## TASK GOAL
Every line below that includes the word "agent" needs to be copied.

## Recorded data
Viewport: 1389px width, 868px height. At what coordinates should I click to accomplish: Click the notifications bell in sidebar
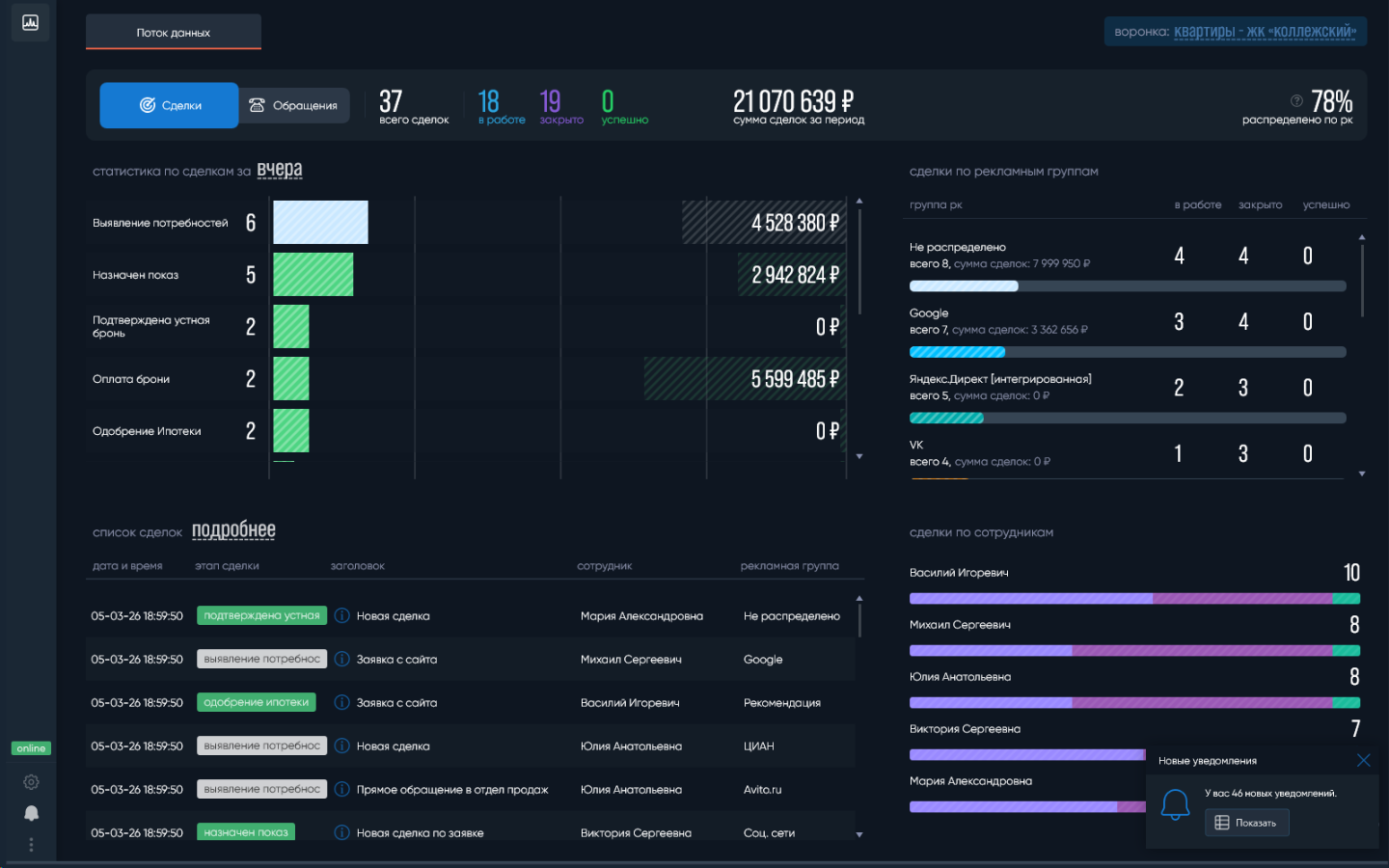(31, 813)
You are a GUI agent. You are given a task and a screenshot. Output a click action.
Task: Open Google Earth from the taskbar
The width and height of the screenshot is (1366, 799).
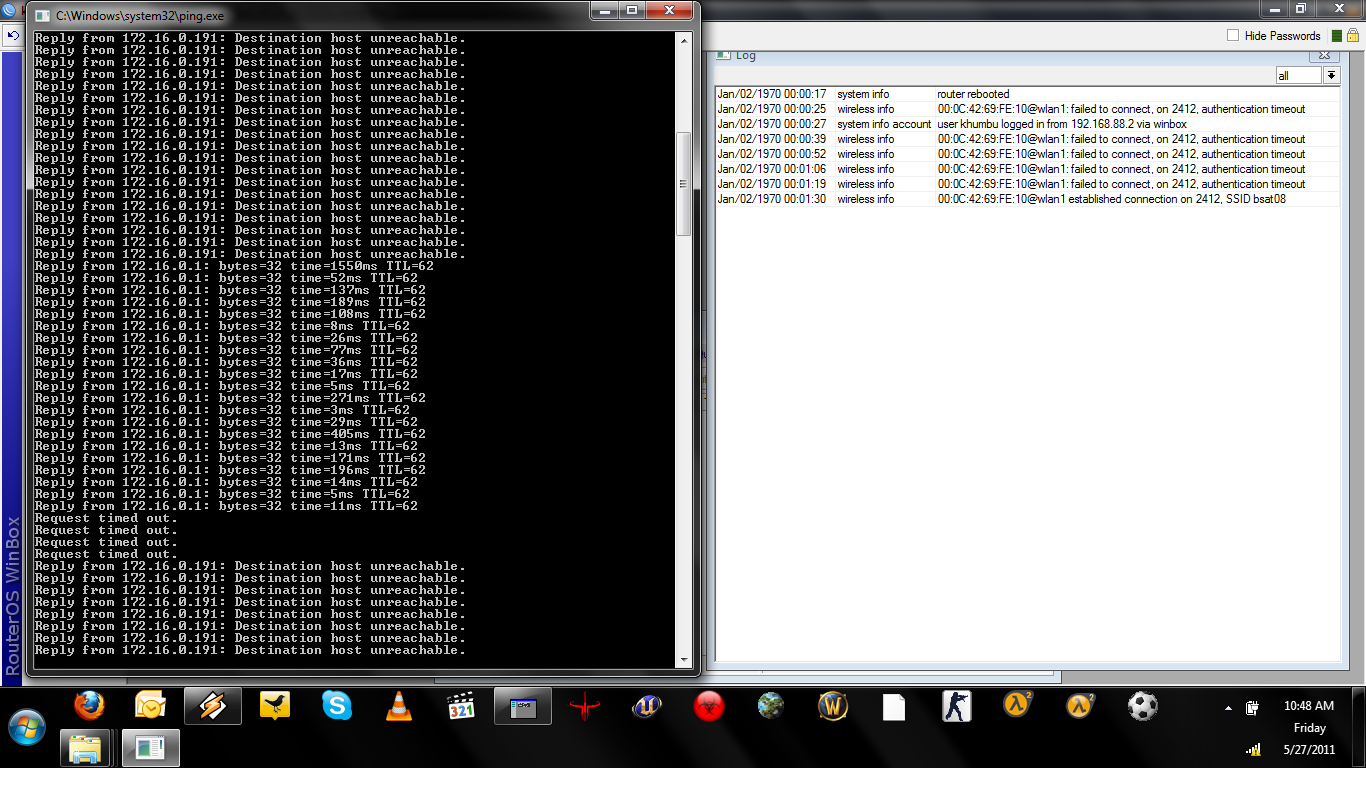coord(770,706)
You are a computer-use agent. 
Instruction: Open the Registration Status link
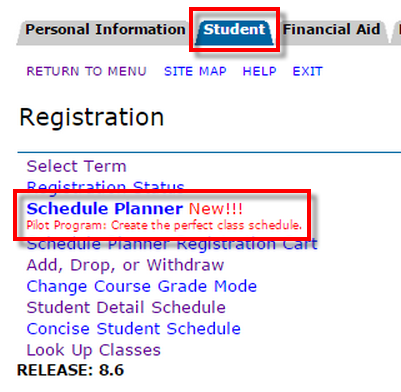(105, 186)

## RESPONSE TO THIS EXERCISE
You are a GUI agent. You are given a task and a screenshot. Output a click action.
You are a computer-use agent. 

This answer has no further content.